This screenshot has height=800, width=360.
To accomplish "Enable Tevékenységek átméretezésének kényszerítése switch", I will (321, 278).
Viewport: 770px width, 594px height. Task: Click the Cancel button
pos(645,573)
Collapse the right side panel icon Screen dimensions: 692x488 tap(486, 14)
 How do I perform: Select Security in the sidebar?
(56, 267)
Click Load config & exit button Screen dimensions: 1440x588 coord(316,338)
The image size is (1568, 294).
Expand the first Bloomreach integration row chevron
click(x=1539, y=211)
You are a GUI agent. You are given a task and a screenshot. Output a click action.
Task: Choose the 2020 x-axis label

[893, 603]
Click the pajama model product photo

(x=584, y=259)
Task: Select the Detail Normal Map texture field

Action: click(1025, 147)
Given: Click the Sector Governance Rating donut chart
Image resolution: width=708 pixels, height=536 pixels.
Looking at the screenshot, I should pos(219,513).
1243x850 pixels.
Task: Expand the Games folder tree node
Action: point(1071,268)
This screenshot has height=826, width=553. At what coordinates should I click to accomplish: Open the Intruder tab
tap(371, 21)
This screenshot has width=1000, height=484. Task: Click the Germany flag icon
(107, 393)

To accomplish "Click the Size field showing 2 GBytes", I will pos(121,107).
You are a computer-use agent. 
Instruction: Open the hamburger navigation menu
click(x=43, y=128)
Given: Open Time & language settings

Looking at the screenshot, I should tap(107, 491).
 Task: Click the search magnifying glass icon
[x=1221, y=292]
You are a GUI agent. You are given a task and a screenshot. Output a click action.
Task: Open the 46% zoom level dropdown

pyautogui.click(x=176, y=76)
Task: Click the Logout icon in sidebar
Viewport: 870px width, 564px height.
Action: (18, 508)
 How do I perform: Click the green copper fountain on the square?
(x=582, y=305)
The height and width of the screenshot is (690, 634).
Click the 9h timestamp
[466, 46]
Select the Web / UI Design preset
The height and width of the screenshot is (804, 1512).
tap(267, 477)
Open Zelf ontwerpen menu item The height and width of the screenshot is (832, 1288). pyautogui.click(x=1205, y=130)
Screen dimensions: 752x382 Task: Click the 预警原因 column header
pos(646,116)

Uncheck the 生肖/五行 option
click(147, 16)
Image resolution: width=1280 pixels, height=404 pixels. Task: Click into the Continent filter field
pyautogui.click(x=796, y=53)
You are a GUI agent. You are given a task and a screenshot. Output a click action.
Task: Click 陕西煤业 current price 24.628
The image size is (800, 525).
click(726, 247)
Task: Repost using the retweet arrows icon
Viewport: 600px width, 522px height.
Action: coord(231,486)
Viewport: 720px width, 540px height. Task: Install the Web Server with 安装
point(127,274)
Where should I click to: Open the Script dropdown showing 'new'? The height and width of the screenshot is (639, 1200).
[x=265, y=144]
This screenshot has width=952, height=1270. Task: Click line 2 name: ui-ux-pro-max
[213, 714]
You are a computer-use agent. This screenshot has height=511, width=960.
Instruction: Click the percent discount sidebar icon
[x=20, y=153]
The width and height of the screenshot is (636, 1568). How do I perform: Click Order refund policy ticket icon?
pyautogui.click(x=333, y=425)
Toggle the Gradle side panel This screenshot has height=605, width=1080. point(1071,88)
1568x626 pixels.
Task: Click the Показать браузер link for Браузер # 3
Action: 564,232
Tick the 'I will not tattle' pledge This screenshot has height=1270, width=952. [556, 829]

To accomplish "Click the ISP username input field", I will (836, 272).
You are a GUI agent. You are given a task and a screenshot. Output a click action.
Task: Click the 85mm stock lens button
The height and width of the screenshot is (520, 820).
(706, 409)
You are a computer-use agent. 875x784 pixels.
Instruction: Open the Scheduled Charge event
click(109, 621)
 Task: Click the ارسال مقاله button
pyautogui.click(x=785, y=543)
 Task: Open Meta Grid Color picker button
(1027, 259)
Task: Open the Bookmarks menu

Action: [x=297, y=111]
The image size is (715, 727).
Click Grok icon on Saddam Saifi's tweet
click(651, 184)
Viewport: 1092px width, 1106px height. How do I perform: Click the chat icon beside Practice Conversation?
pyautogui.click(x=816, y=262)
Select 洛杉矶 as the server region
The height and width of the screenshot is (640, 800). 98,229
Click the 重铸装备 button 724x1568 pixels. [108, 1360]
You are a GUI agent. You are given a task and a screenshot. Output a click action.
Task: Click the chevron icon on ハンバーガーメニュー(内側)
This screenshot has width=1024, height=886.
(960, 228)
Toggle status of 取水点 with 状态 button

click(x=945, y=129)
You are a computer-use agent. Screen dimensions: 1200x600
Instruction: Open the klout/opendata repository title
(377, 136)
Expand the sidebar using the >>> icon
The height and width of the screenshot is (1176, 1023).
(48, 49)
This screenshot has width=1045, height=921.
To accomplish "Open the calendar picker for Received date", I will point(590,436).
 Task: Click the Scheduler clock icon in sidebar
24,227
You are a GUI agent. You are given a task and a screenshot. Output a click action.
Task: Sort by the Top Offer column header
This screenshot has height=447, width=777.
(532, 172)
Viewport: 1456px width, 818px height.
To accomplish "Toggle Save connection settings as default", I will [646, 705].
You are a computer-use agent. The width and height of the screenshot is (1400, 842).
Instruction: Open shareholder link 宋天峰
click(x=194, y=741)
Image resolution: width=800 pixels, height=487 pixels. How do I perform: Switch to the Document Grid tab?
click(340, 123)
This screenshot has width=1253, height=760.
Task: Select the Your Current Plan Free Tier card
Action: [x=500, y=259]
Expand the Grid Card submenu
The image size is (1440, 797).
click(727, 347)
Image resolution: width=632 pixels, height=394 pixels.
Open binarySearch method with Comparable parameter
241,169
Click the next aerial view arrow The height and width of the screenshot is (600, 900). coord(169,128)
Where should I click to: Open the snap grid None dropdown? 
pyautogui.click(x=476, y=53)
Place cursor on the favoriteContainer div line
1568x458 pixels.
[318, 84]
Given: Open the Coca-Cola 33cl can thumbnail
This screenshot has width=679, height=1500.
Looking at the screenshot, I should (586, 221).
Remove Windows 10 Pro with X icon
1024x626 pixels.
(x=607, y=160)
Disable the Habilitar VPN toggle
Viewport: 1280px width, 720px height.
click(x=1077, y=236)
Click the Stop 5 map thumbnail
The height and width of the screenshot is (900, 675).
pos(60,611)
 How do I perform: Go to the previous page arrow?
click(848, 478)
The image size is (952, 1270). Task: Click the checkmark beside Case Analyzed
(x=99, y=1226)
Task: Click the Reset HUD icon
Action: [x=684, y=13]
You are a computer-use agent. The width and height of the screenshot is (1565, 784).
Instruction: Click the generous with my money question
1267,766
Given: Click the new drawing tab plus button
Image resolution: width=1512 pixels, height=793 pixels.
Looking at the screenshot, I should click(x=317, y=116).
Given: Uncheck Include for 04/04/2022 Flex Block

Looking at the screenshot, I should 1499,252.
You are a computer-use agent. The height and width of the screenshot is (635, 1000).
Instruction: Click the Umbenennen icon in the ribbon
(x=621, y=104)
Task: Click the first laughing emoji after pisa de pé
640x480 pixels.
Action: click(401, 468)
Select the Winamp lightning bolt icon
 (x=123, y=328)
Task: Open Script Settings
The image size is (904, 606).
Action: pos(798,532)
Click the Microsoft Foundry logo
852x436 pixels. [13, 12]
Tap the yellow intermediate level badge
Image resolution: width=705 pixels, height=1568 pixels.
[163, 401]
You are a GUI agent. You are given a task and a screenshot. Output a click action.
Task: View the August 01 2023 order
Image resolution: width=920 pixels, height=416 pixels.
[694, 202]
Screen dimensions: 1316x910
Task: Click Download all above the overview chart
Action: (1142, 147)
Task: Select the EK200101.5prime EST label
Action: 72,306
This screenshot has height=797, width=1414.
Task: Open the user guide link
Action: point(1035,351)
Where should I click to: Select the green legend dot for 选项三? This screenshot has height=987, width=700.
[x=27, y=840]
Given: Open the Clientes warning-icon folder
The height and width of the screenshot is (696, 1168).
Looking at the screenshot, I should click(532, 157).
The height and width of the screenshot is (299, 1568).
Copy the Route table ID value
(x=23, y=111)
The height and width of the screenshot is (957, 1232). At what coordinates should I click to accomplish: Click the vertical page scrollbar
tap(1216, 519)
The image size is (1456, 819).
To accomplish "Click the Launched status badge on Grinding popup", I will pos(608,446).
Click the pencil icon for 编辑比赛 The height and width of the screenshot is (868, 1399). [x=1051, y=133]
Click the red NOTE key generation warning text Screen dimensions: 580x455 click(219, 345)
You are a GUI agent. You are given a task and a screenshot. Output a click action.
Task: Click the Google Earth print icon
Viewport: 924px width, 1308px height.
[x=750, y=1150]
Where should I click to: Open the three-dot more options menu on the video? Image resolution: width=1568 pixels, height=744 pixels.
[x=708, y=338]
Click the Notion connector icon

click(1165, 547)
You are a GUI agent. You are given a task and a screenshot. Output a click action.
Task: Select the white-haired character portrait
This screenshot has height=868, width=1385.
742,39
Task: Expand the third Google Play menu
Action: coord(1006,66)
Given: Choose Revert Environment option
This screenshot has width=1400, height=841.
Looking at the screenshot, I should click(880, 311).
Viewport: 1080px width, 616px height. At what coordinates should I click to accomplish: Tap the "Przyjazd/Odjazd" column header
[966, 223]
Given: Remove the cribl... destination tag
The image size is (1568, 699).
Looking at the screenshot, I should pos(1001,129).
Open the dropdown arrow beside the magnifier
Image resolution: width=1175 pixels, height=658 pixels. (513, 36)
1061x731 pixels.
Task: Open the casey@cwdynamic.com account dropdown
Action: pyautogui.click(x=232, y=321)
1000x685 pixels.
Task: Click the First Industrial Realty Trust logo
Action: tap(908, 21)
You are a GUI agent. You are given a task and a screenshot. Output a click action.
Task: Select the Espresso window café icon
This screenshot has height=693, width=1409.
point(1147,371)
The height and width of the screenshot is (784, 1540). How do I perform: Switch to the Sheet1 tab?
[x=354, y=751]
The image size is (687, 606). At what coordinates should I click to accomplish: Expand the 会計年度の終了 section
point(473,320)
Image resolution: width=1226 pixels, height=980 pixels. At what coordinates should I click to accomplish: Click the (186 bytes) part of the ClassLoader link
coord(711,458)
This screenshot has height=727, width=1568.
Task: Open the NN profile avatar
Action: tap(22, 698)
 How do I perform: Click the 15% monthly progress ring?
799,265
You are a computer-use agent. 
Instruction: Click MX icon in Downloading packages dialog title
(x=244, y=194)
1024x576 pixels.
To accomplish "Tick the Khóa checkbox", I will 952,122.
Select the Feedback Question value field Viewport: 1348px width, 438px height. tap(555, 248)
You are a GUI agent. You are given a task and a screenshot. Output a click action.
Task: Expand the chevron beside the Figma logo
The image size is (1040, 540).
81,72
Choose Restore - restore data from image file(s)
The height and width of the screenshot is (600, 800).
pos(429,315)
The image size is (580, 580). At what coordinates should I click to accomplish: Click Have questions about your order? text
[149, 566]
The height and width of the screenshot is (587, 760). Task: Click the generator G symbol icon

- Try it
Give back, exactly as written, the stretch from the line with "Click the next" through the line with "Tap the yellow intermediate level badge", and no other lines from the records above.

- Solved problem
Click the next aerial view arrow The height and width of the screenshot is (600, 900). coord(169,128)
Where should I click to: Open the snap grid None dropdown? 
pyautogui.click(x=476, y=53)
Place cursor on the favoriteContainer div line
1568x458 pixels.
[318, 84]
Given: Open the Coca-Cola 33cl can thumbnail
This screenshot has width=679, height=1500.
Looking at the screenshot, I should (586, 221).
Remove Windows 10 Pro with X icon
1024x626 pixels.
(x=607, y=160)
Disable the Habilitar VPN toggle
Viewport: 1280px width, 720px height.
click(x=1077, y=236)
Click the Stop 5 map thumbnail
The height and width of the screenshot is (900, 675).
pos(60,611)
 How do I perform: Go to the previous page arrow?
click(848, 478)
The image size is (952, 1270). Task: Click the checkmark beside Case Analyzed
(x=99, y=1226)
Task: Click the Reset HUD icon
Action: [x=684, y=13]
You are a computer-use agent. The width and height of the screenshot is (1565, 784).
Instruction: Click the generous with my money question
1267,766
Given: Click the new drawing tab plus button
Image resolution: width=1512 pixels, height=793 pixels.
Looking at the screenshot, I should click(x=317, y=116).
Given: Uncheck Include for 04/04/2022 Flex Block

Looking at the screenshot, I should 1499,252.
You are a computer-use agent. The height and width of the screenshot is (635, 1000).
Instruction: Click the Umbenennen icon in the ribbon
(x=621, y=104)
Task: Click the first laughing emoji after pisa de pé
640x480 pixels.
Action: click(401, 468)
Select the Winamp lightning bolt icon
 (x=123, y=328)
Task: Open Script Settings
The image size is (904, 606).
Action: pos(798,532)
Click the Microsoft Foundry logo
852x436 pixels. [13, 12]
Tap the yellow intermediate level badge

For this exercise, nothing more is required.